Testo fornito:
Brucia l’assenza di Michael Cimino. Non solo per la sua morte fisica, di cui in questi giorni ricorre l’anniversario (era il 2 luglio 2016), ma soprattutto per la sua morte artistica, decretata da un sistema produttivo che non gli consentì più di realizzare film dal 1996, anno del suo ultimo lavoro, Sunchaser (Verso il sole, in italiano). Prima di quello, comunque, le sue opere si erano già rarefatte nel tempo, visto che il lavoro precedente, Ore disperate, risaliva al 1990.
Il nome di Michael Cimino viene fatalmente legato all’enorme successo de Il cacciatore – vincitore di 5 Premi Oscar nel 1979, tra cui miglior film e regia –, accusato da certa critica dell’epoca di essere reazionario, e al disastro economico de I cancelli del cielo, epopea western incriminata, da opinionisti evidentemente di segno opposto, di fare il filo al marxismo. Come molti sapranno, Il cacciatore fu aspramente criticato per la rappresentazione negativa che si dava dei Viet Cong – nella celebre scena della roulette russa, ad esempio –, in un periodo in cui, nell’immaginario contestatario di quegli anni, il ruolo del cattivo nel conflitto poteva essere ormai solo degli americani. In realtà, le atrocità furono commesse da una parte e dall’altra e a Cimino non interessava entrare nei retroscena politici della guerra né dare ragione a una fazione, ma soltanto rappresentare un momento traumatico nella vita di tre amici che si trovano, loro malgrado, a vivere un’esperienza terrificante che li segnerà per sempre.
I cancelli del cielo, invece, raccontava della cosiddetta battaglia della contea di Johnson nel Wyoming, vergognosa pagina di storia degli USA: nel 1890, al culmine di una disputa tra ricchi proprietari terrieri e immigrati slavi, il governo autorizzò l’uso della forza che si risolse in un vero e proprio massacro a scapito della comunità europea. Evidentemente, ancora non era gradito l’atto di rimestare nella memoria collettiva della nazione. Complice la lunghissima durata (219 minuti), il film fu una catastrofe economica: con budget iniziale di 7 milioni di dollari, lievitato poi a 44, ne incassò soltanto 3.

Istruzioni:
A: Secondo il testo su Michael Cimino, quanto incassò I cancelli del cielo?
B: Riprendi il testo su Michael Cimino e proseguilo a partire dall'ultima frase riportata.

Dati forniti:
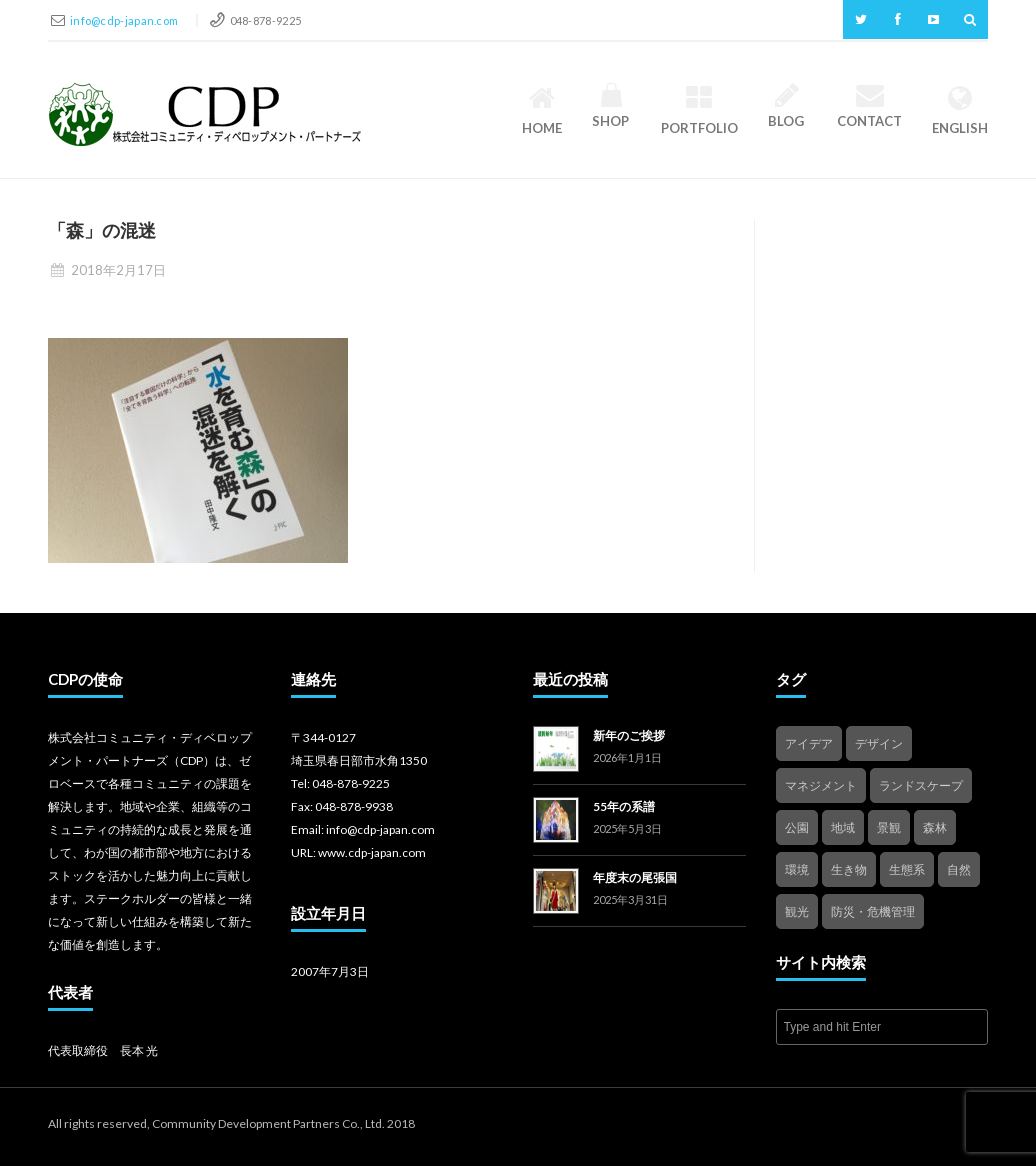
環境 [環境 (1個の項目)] (797, 869)
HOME (542, 110)
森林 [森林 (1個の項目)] (935, 827)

Soluzioni dell'esercizio:
A: Soltanto 3 milioni di dollari.

B:
A Cimino, quindi, viene attribuita la responsabilità, oltre che del fallimento della United Artists che aveva finanziato il progetto, anche della fine del potere dei registi a Hollywood. Per la realizzazione de I cancelli del cielo, infatti, nel 1980 la casa di produzione gli aveva dato carta bianca, ma l’opera si rivelò un totale fallimento al botteghino. La leggenda volle che dopo quel disastro l’industria cinematografica non avesse più dato autonomia ad alcun cineasta. Non andò proprio così, ma purtroppo il capolavoro del regista, tagliato, rimontato e rimaneggiato più volte in varie versioni, assurse allo status di cult maledetto.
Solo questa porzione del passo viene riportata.